Short problem = Select every line below that contains the string "width" and copy each one in full.

── Records supplied ──

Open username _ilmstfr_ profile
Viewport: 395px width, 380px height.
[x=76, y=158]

───
── Records supplied ──

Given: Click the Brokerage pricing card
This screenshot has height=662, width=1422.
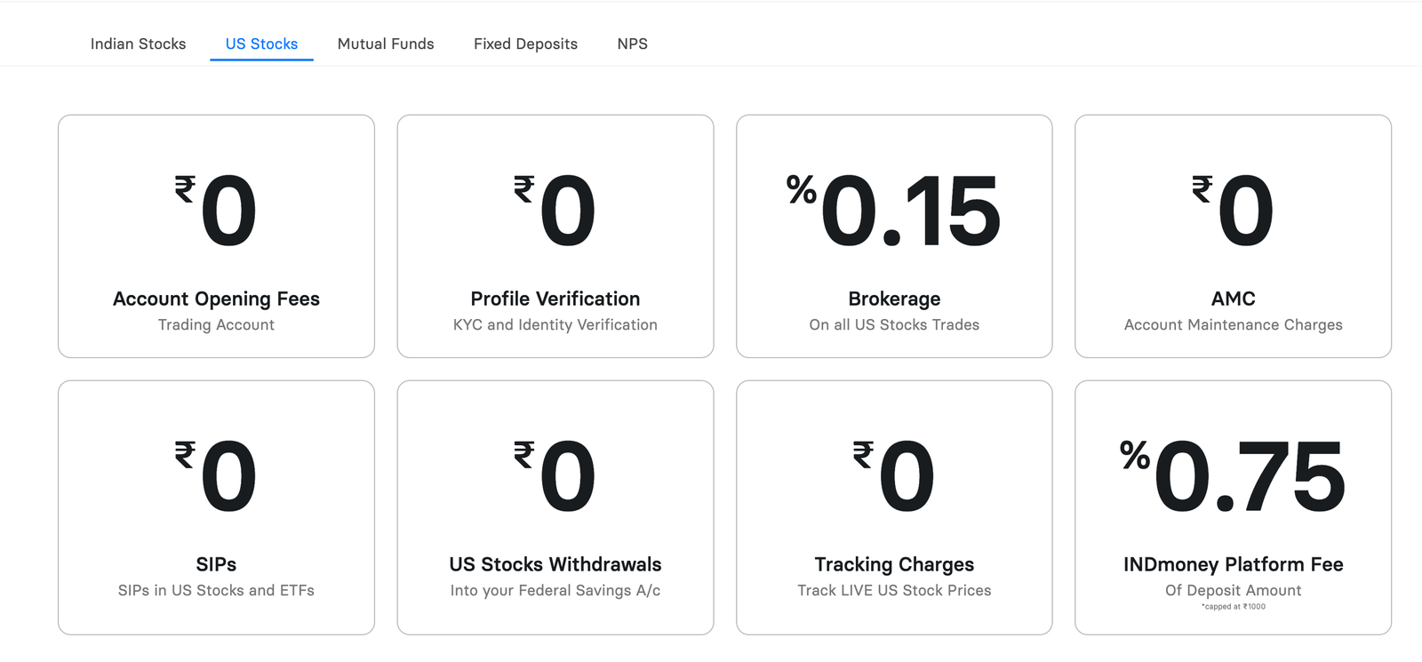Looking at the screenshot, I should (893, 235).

───
── Records supplied ──

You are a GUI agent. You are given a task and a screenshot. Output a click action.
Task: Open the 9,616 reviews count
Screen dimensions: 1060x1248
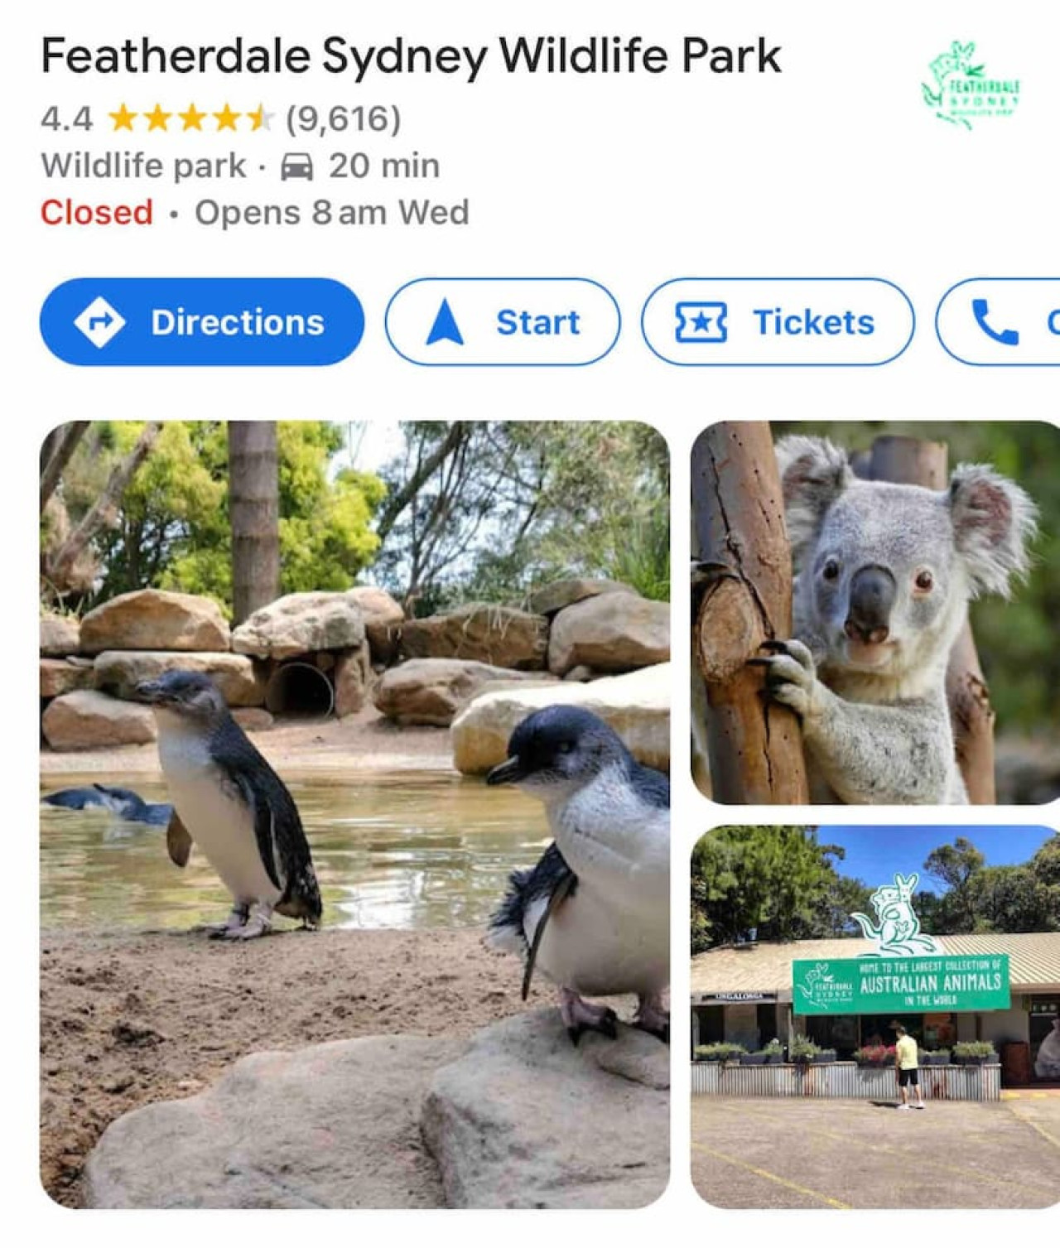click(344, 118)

───

Written solution =
Viewport: 395px width, 380px height.
This screenshot has height=662, width=1422.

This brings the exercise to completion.